PROBLEM TO WORK ON
Could you lay out the listing below as a numbered list, running from the line that holds "How do I perform: Select" through the end of the listing, both ends included, with blank lines and pictures left out?

○ ○ ○ ○ ○

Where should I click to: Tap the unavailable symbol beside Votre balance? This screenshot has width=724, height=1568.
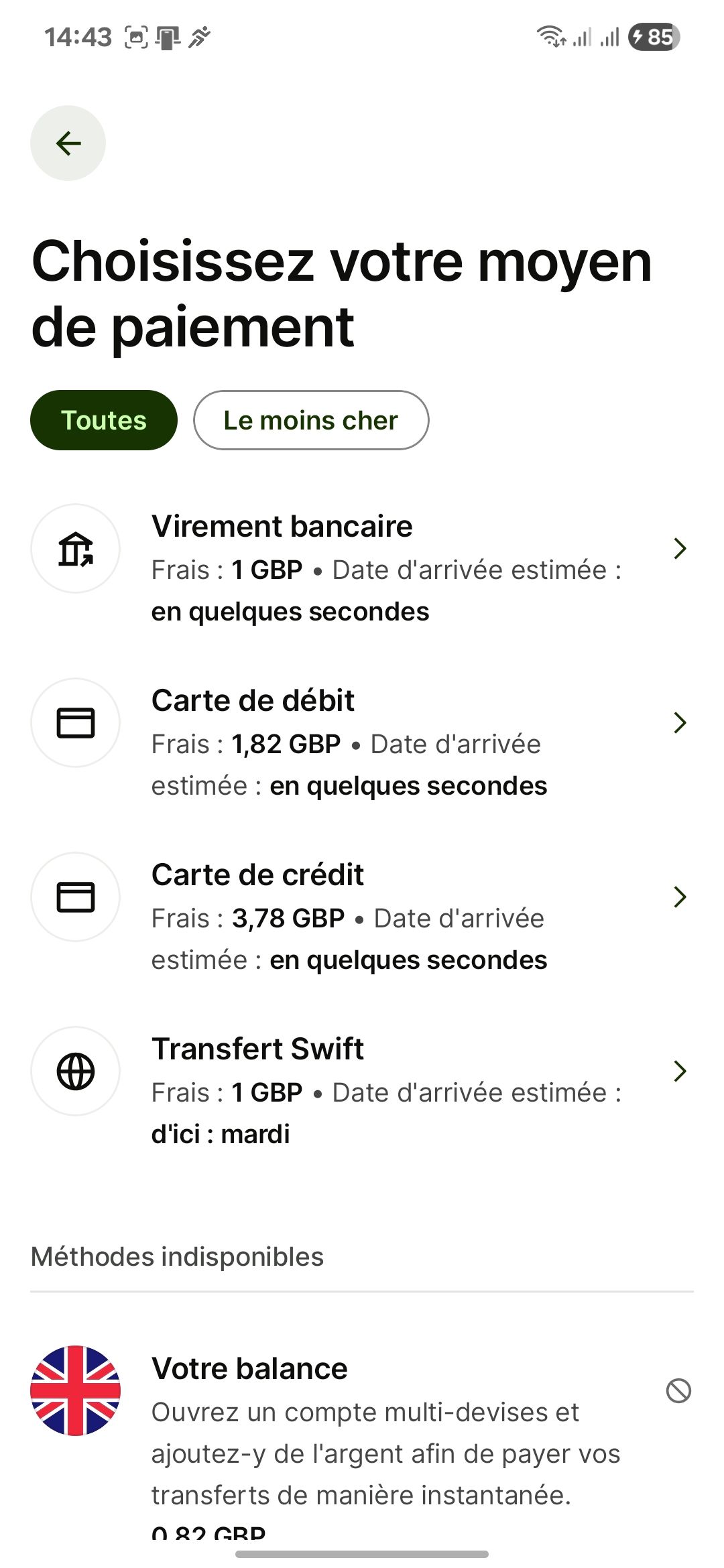pyautogui.click(x=678, y=1390)
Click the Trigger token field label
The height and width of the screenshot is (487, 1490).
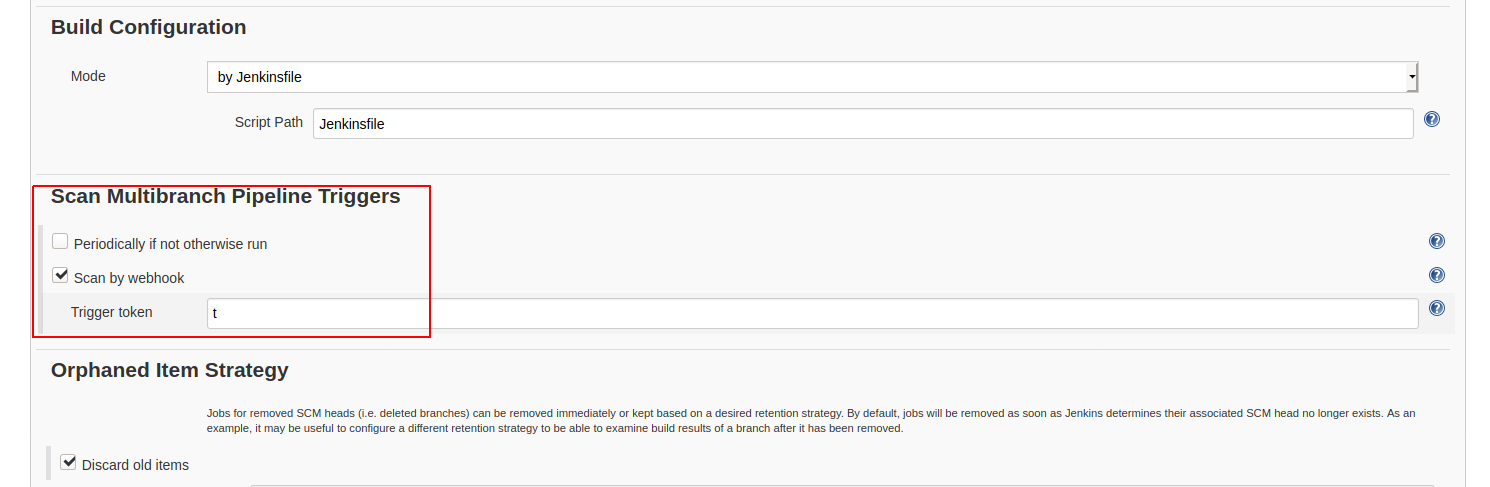pos(112,312)
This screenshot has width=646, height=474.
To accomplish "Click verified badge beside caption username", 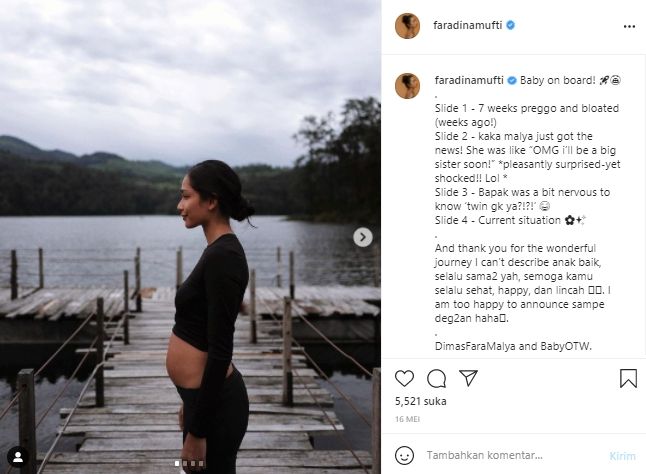I will pyautogui.click(x=512, y=79).
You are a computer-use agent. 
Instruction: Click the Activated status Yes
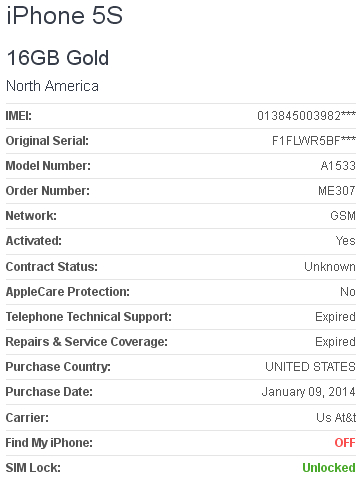tap(346, 241)
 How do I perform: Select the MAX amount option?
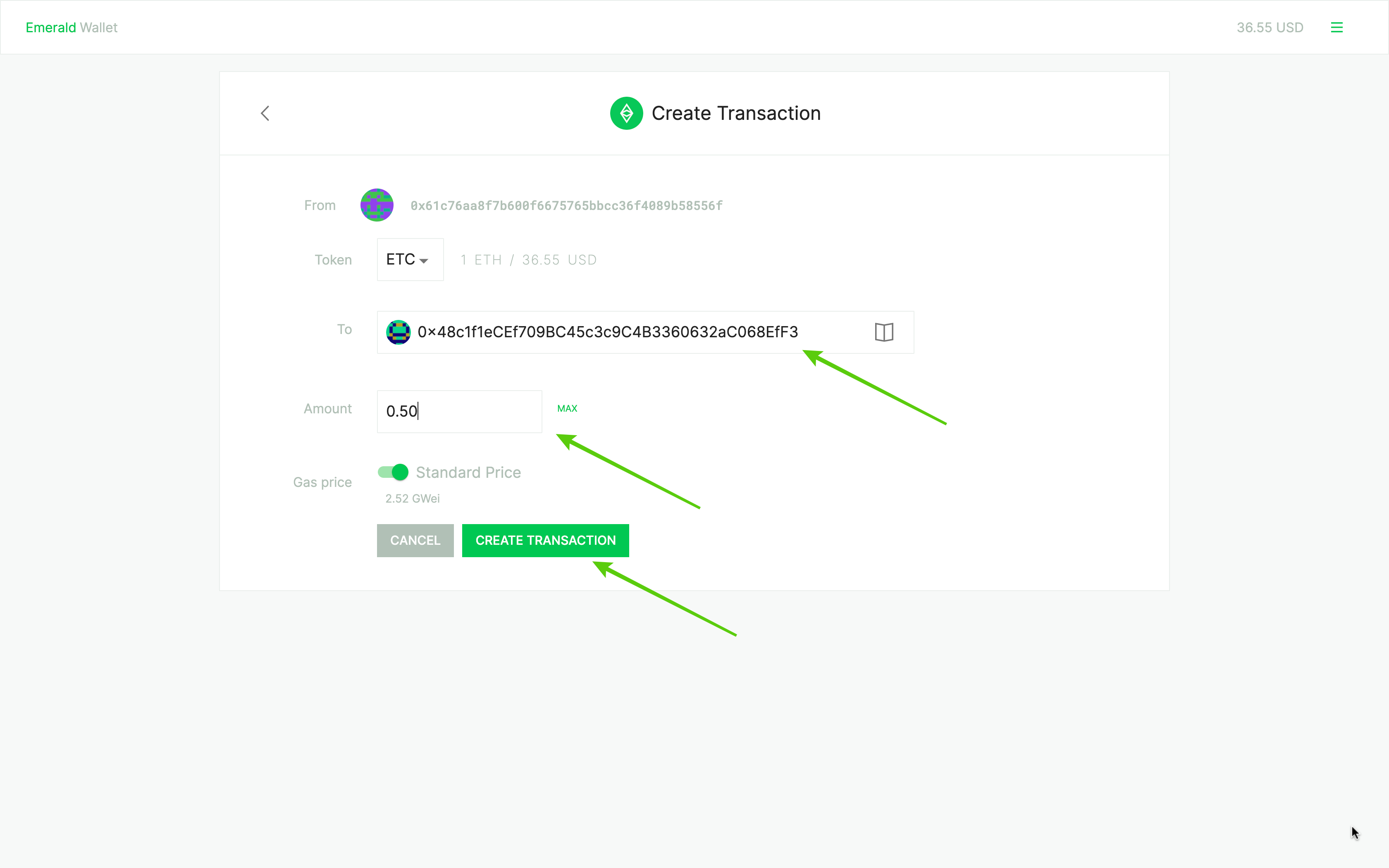[566, 408]
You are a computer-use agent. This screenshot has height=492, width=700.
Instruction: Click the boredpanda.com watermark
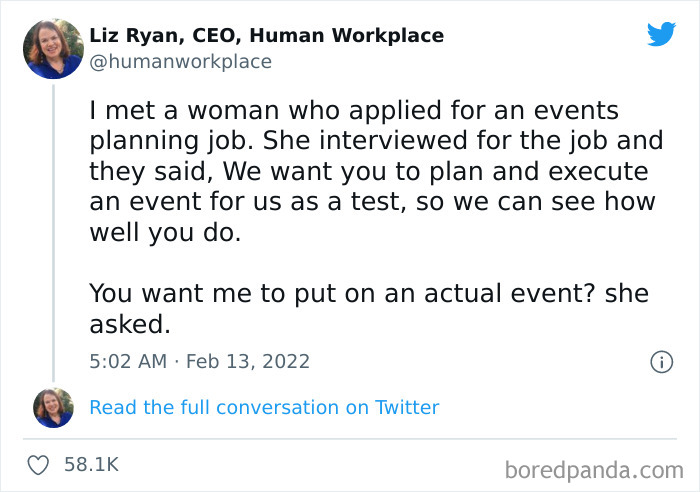pos(594,468)
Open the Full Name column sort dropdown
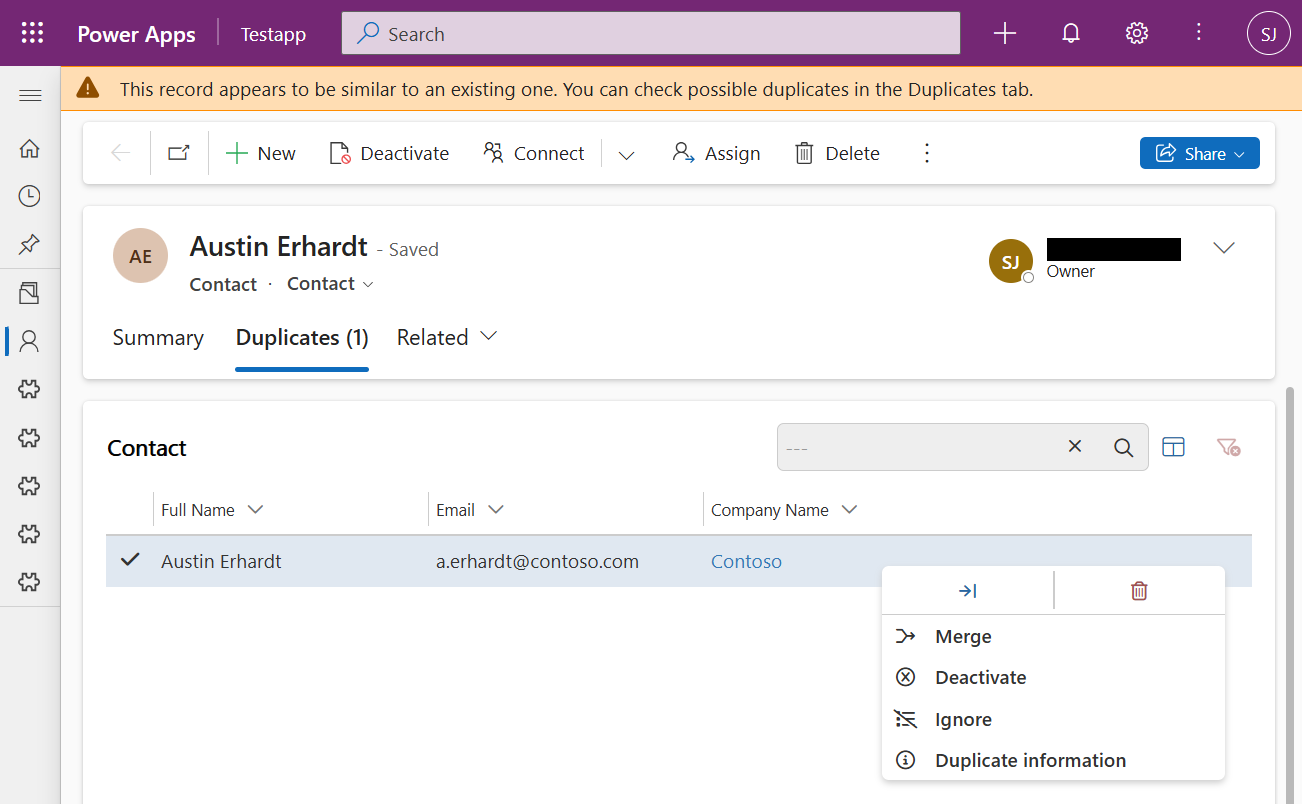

○ ○ ○ ○ ○

RESPONSE BELOW
1.  How do I perform: Select the MAX amount option?
2. [566, 408]
3. You are a computer-use agent. This screenshot has height=492, width=700.
4. Instruction: Click the boredpanda.com watermark
5. pos(594,468)
6. Open the Full Name column sort dropdown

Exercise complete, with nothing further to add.